[Liste des tâches]:
1. D'après le texte sur l'abbaye des Saints Félix et Maur, en quelle année les trois cents moines arrivèrent-ils en Ombrie ?
2. Transcrivez fidèlement le passage du texte sur l'abbaye des Saints Félix et Maur qui s'ouvre sur les mots « Ici, entre nature » et se clôt sur « et leur nourrice. ».
3. Rédigez la suite du texte sur l'abbaye des Saints Félix et Maur, en reprenant après sa dernière phrase.

[Extrait retenu]:
Romanesque façade of the Abbey of Saints Felix and Maurus in Castel San Felice, with carved rose window and clear sky.

Abbaye des Saints Félix et Maur

À Castel San Felice, hameau de Sant’Anatolia di Narco, nichée dans un paysage où le murmure des arbres se mêle à l’écoulement paisible du fleuve Nera, l’abbaye des Saints Félix et Maur se dresse comme un lieu suspendu entre art et spiritualité.

 Ici, entre nature et silence, s’entrelacent des siècles d’histoire et de légendes gravées dans la pierre de l’une des plus remarquables églises romanes d’Ombrie. 

Les origines : Maur et son fils Félix

Selon d’anciens manuscrits conservés à l’abbaye — tels qu’un codex datant du VIIIᵉ siècle et les Lectionnaires ou Légendiers de saint Félix de Narco, du XIIᵉ siècle —, les origines de l’abbaye sont liées à l’avènement du mouvement érémitique dans la vallée de la Valnerina.

En l’an 516, trois cents moines venus de Césarée et de Laodicée de Syrie arrivèrent en Ombrie pour diffuser la foi chrétienne dans des régions encore marquées par le paganisme. À la tête de cette migration spirituelle se trouvait Maur de Soria (Syrie), le plus âgé et le plus saint, qui se retira dans une grotte pour y mener une vie d’ermite avec son fils Félix et leur nourrice.

(Entrées du jeu de données)
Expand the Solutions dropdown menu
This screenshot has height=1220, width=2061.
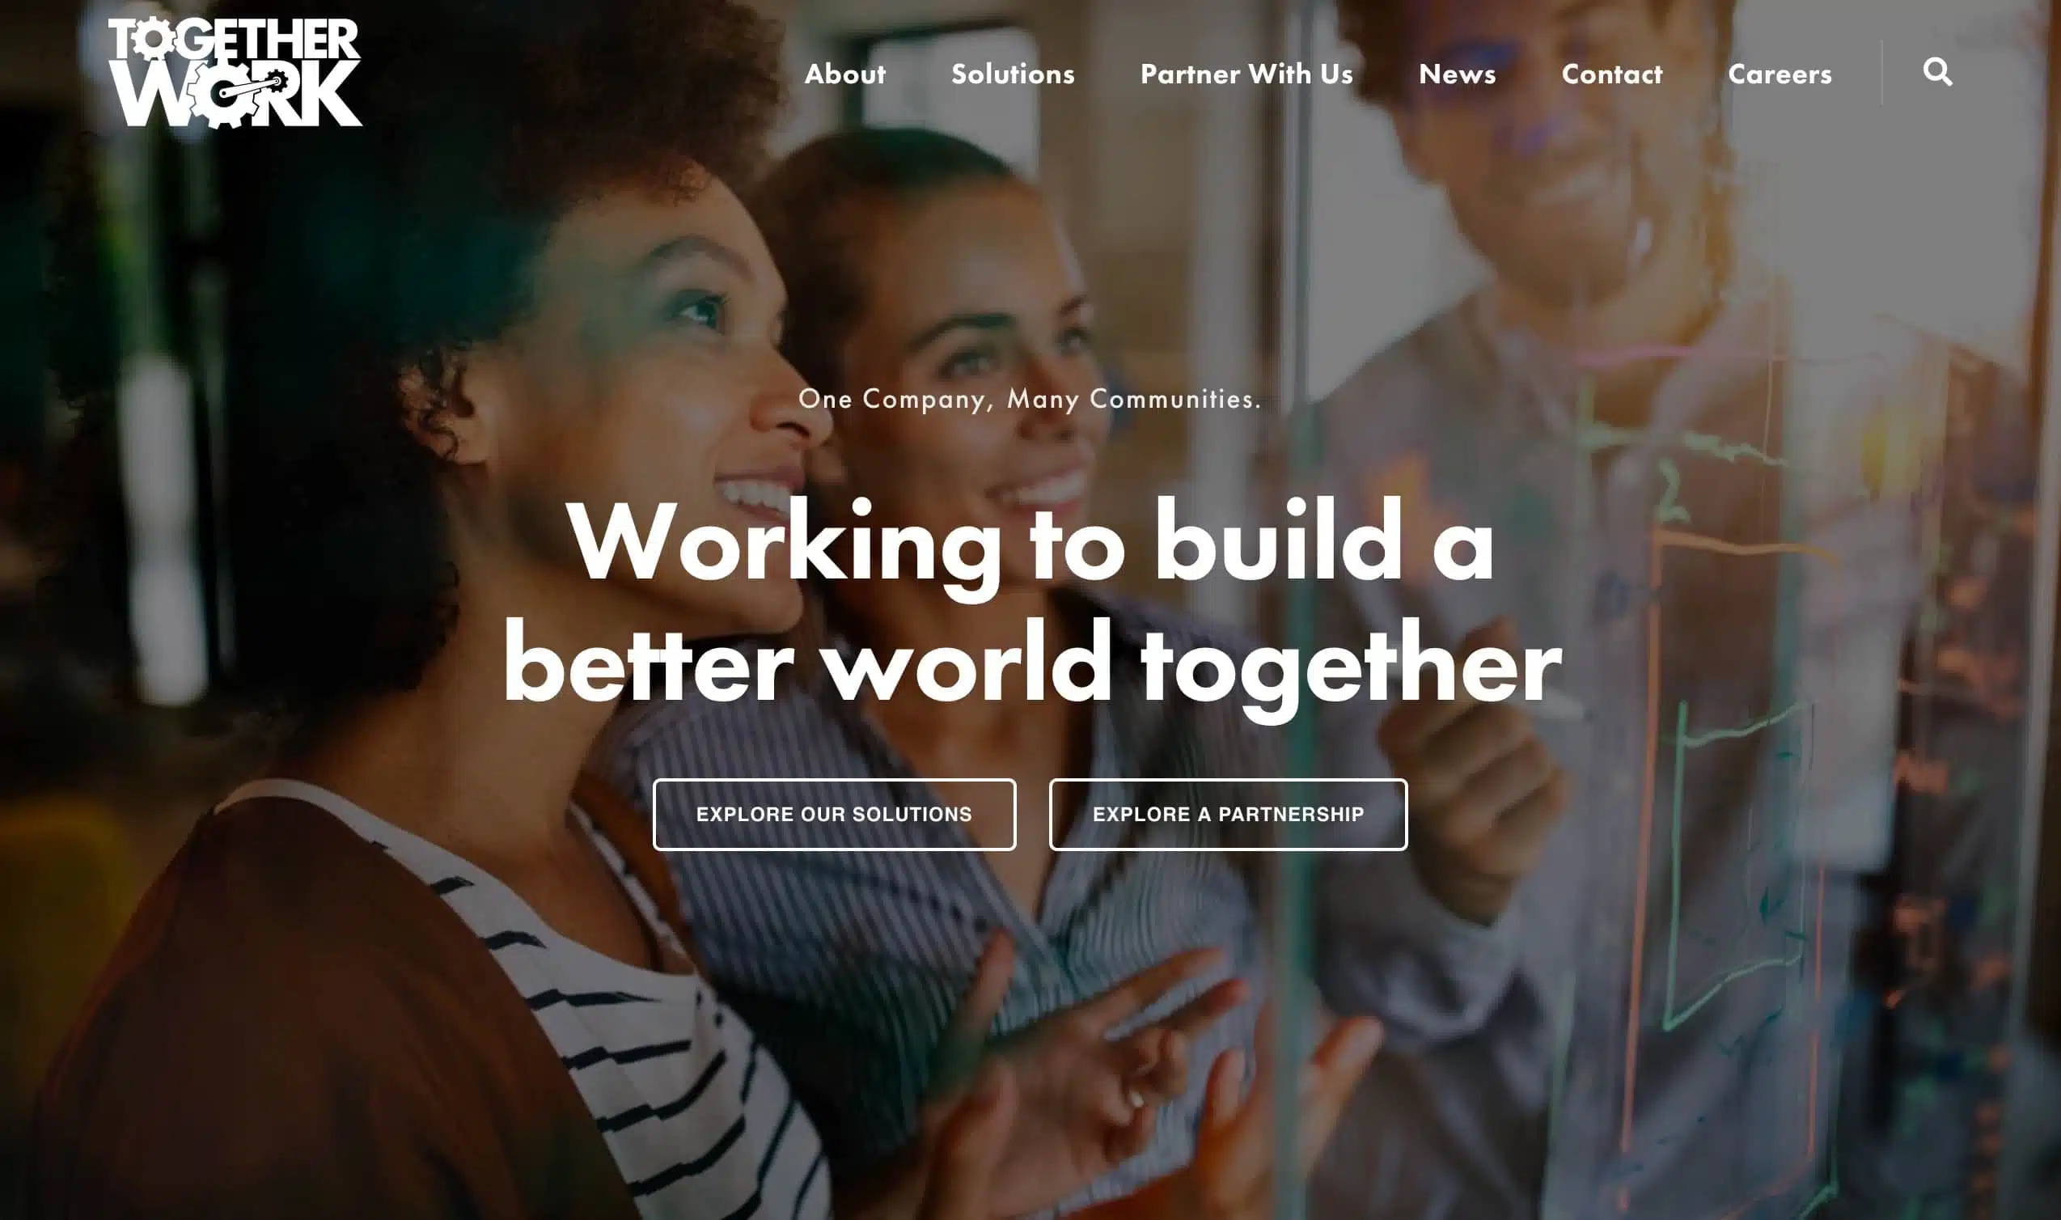coord(1012,72)
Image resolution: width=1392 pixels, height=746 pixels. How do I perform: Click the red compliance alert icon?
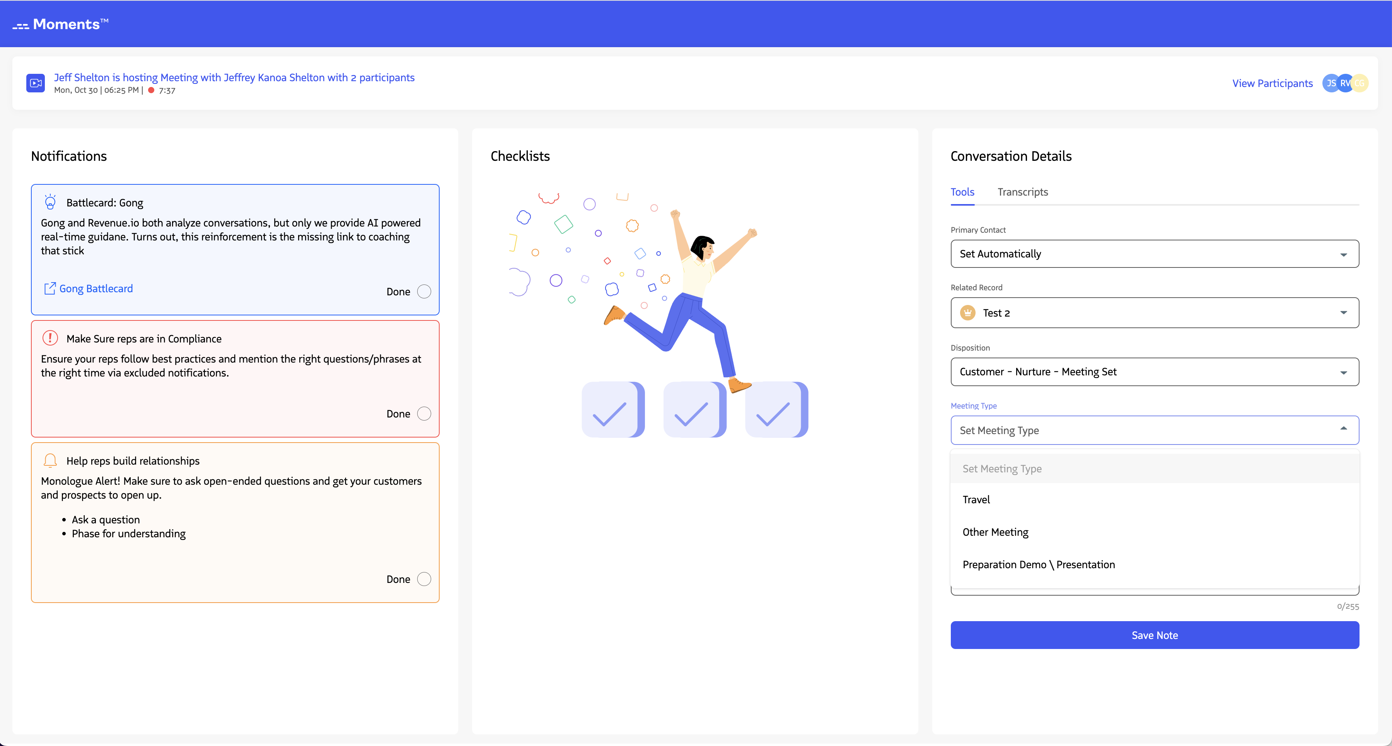click(50, 338)
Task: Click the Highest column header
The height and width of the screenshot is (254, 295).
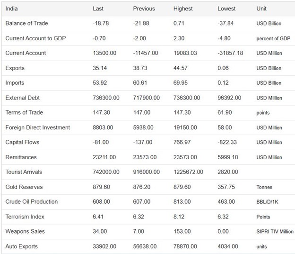Action: (x=183, y=9)

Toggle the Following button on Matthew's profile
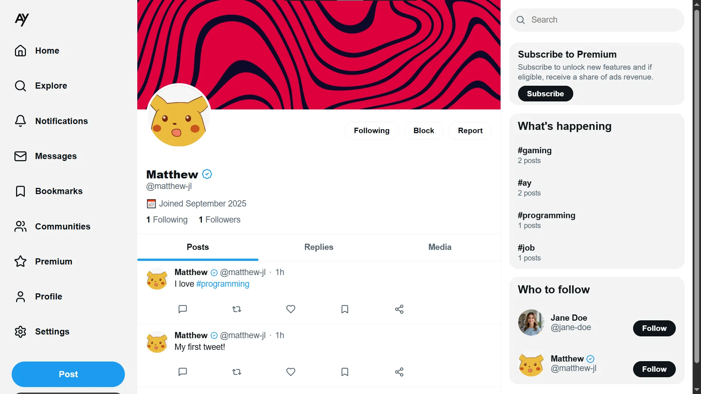pyautogui.click(x=371, y=131)
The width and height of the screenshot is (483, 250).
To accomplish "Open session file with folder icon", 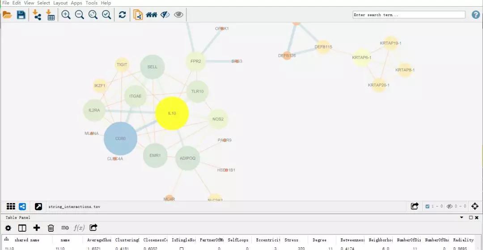I will tap(7, 14).
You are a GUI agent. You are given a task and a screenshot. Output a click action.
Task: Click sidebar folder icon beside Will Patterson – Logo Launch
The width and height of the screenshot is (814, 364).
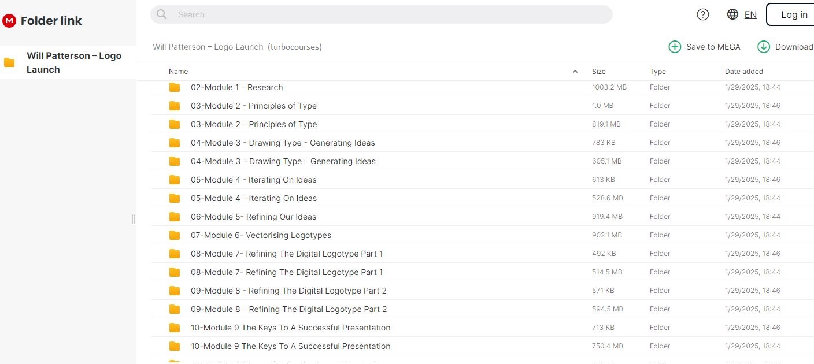[9, 62]
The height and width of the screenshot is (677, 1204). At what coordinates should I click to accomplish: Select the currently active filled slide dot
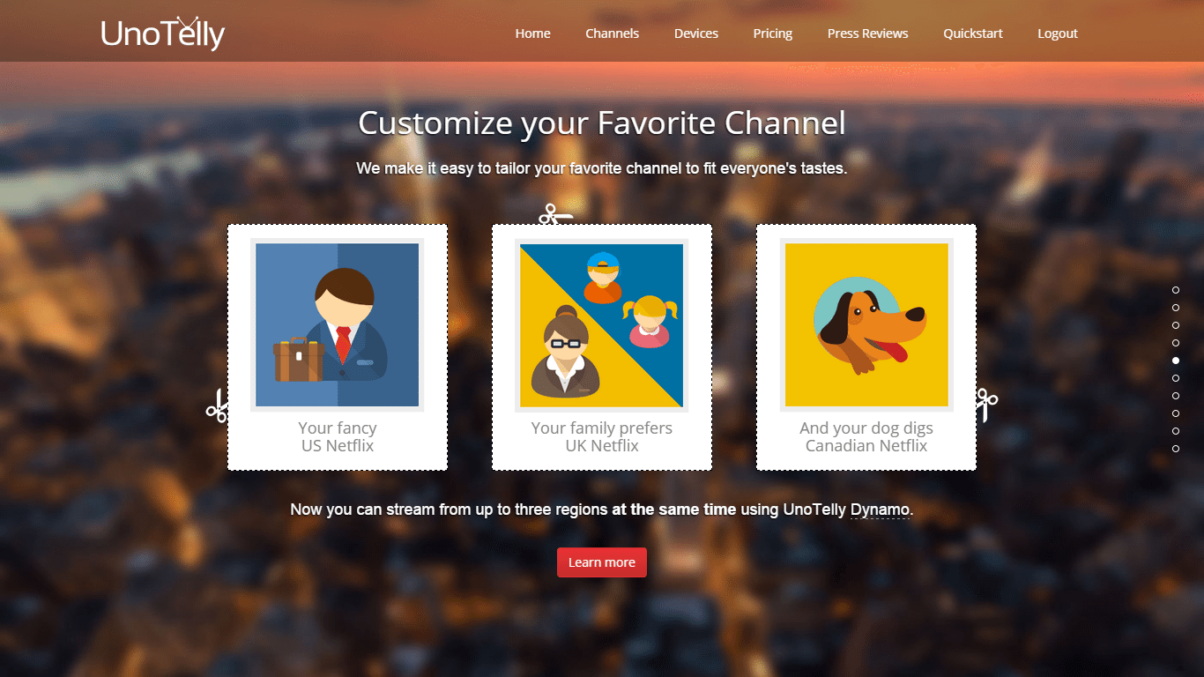(x=1176, y=361)
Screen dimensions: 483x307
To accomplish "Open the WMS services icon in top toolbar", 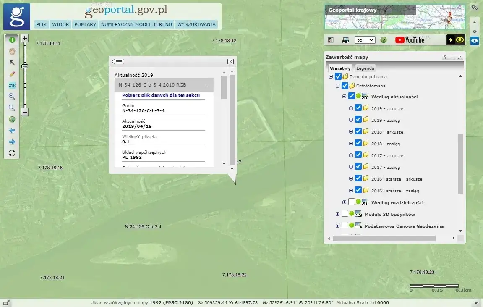I will 346,40.
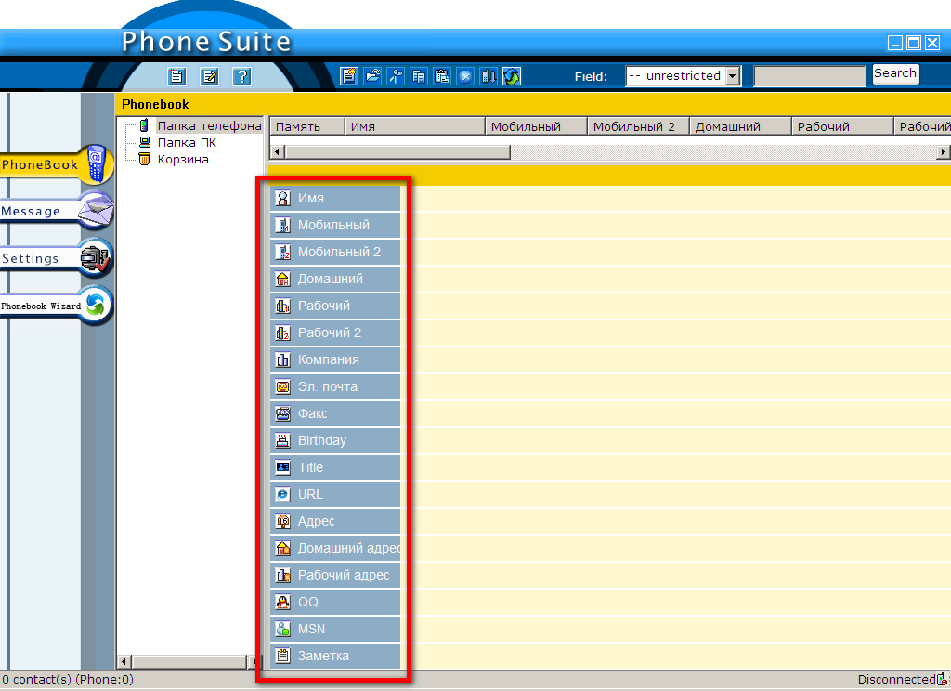Click the blue round delete toolbar icon

[x=465, y=77]
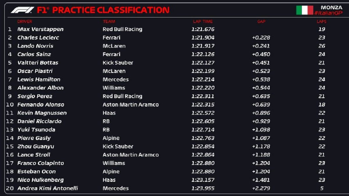This screenshot has width=349, height=196.
Task: Click Andrea Kimi Antonelli's name
Action: tap(48, 188)
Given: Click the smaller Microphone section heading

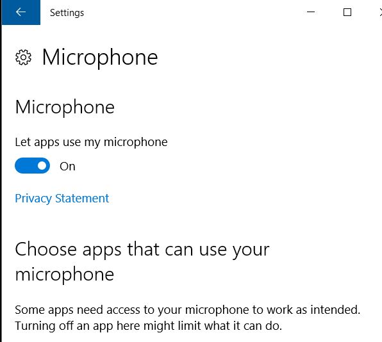Looking at the screenshot, I should (x=65, y=107).
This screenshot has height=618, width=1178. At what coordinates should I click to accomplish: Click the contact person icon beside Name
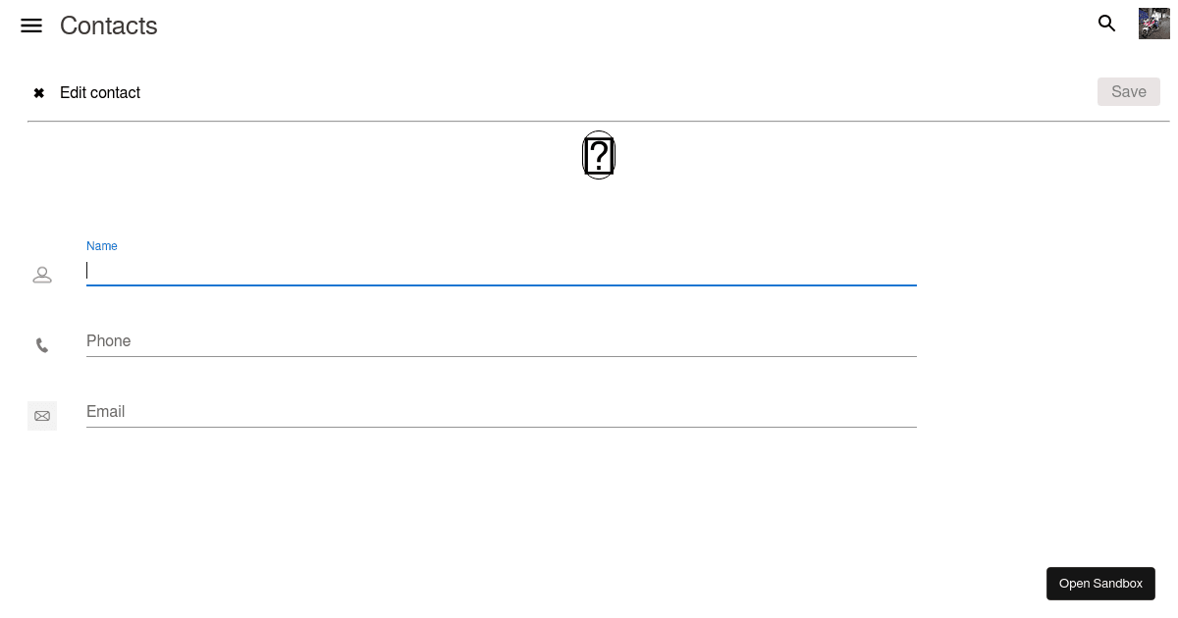click(42, 275)
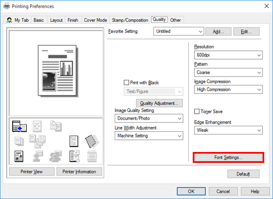Click the printer-with-blue-arrow paper tray icon

pyautogui.click(x=19, y=126)

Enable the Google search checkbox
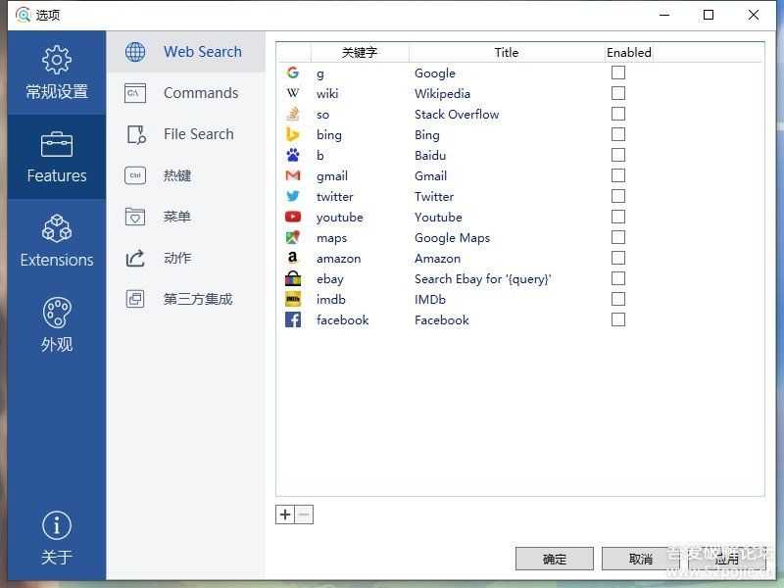618,73
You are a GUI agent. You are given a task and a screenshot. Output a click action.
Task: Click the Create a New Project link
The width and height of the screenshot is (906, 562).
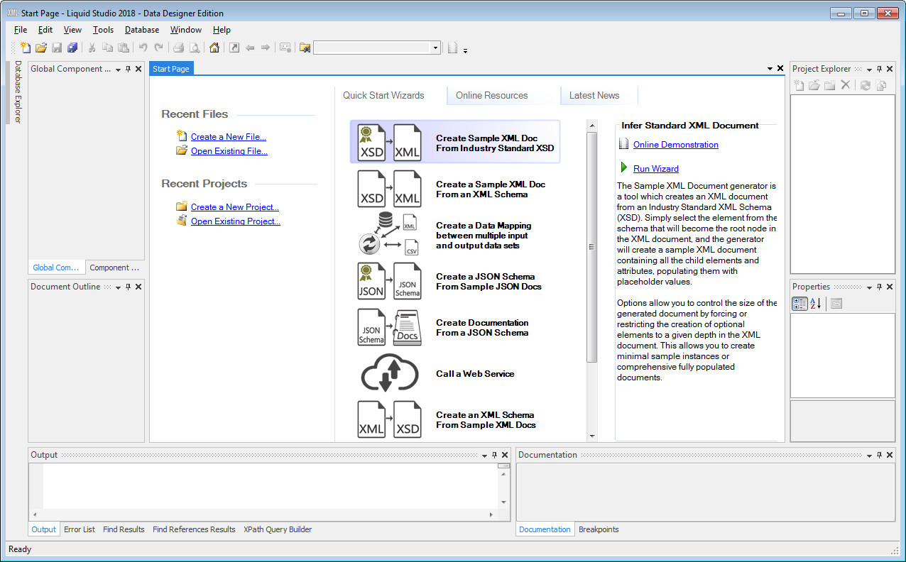pos(234,207)
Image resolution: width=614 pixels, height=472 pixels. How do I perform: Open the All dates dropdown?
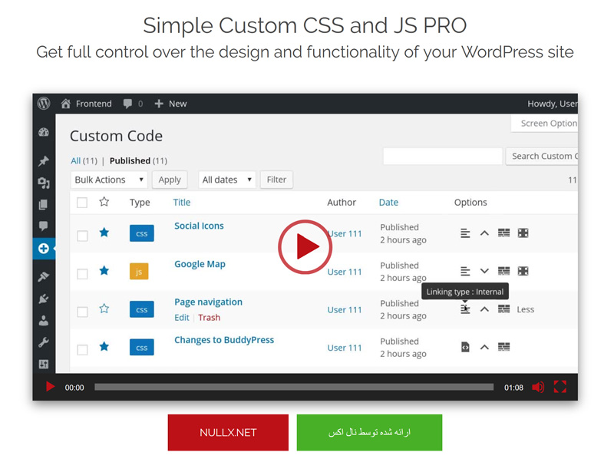coord(226,179)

[Réponses par tâche]:
1. En l'an 516.

2.
Ici, entre nature et silence, s’entrelacent des siècles d’histoire et de légendes gravées dans la pierre de l’une des plus remarquables églises romanes d’Ombrie. 

Les origines : Maur et son fils Félix

Selon d’anciens manuscrits conservés à l’abbaye — tels qu’un codex datant du VIIIᵉ siècle et les Lectionnaires ou Légendiers de saint Félix de Narco, du XIIᵉ siècle —, les origines de l’abbaye sont liées à l’avènement du mouvement érémitique dans la vallée de la Valnerina.

En l’an 516, trois cents moines venus de Césarée et de Laodicée de Syrie arrivèrent en Ombrie pour diffuser la foi chrétienne dans des régions encore marquées par le paganisme. À la tête de cette migration spirituelle se trouvait Maur de Soria (Syrie), le plus âgé et le plus saint, qui se retira dans une grotte pour y mener une vie d’ermite avec son fils Félix et leur nourrice.

3.
À la mort de Félix et de la nourrice, survenue le 16 juin 535, Maur fit construire en l’honneur de son fils une petite église avec un monastère attenant. Il fut ordonné abbé par les moines qui s’étaient retirés dans le petit cénobium, auquel il donna la règle bénédictine.Vingt ans plus tard, le même jour que son fils, Maur quitta à son tour cette terre. Le lieu qu’il avait fondé gagna en renommée et en grandeur au fil des siècles, jusqu’à la reconstruction de l’église attenante au monastère, à la fin du XIIᵉ siècle. 

Le dragon de la Nera : la légende du Pestiferus Draco

Le récit le plus célèbre lié à la vie des saints Félix et Maur tourne autour d’une créature monstrueuse qui terrorisait la vallée : un dragon qui dévorait quiconque osait s’approcher et tuait à distance par son souffle pestilentiel. Épuisés, les habitants supplièrent les deux ermites de les délivrer de la bête.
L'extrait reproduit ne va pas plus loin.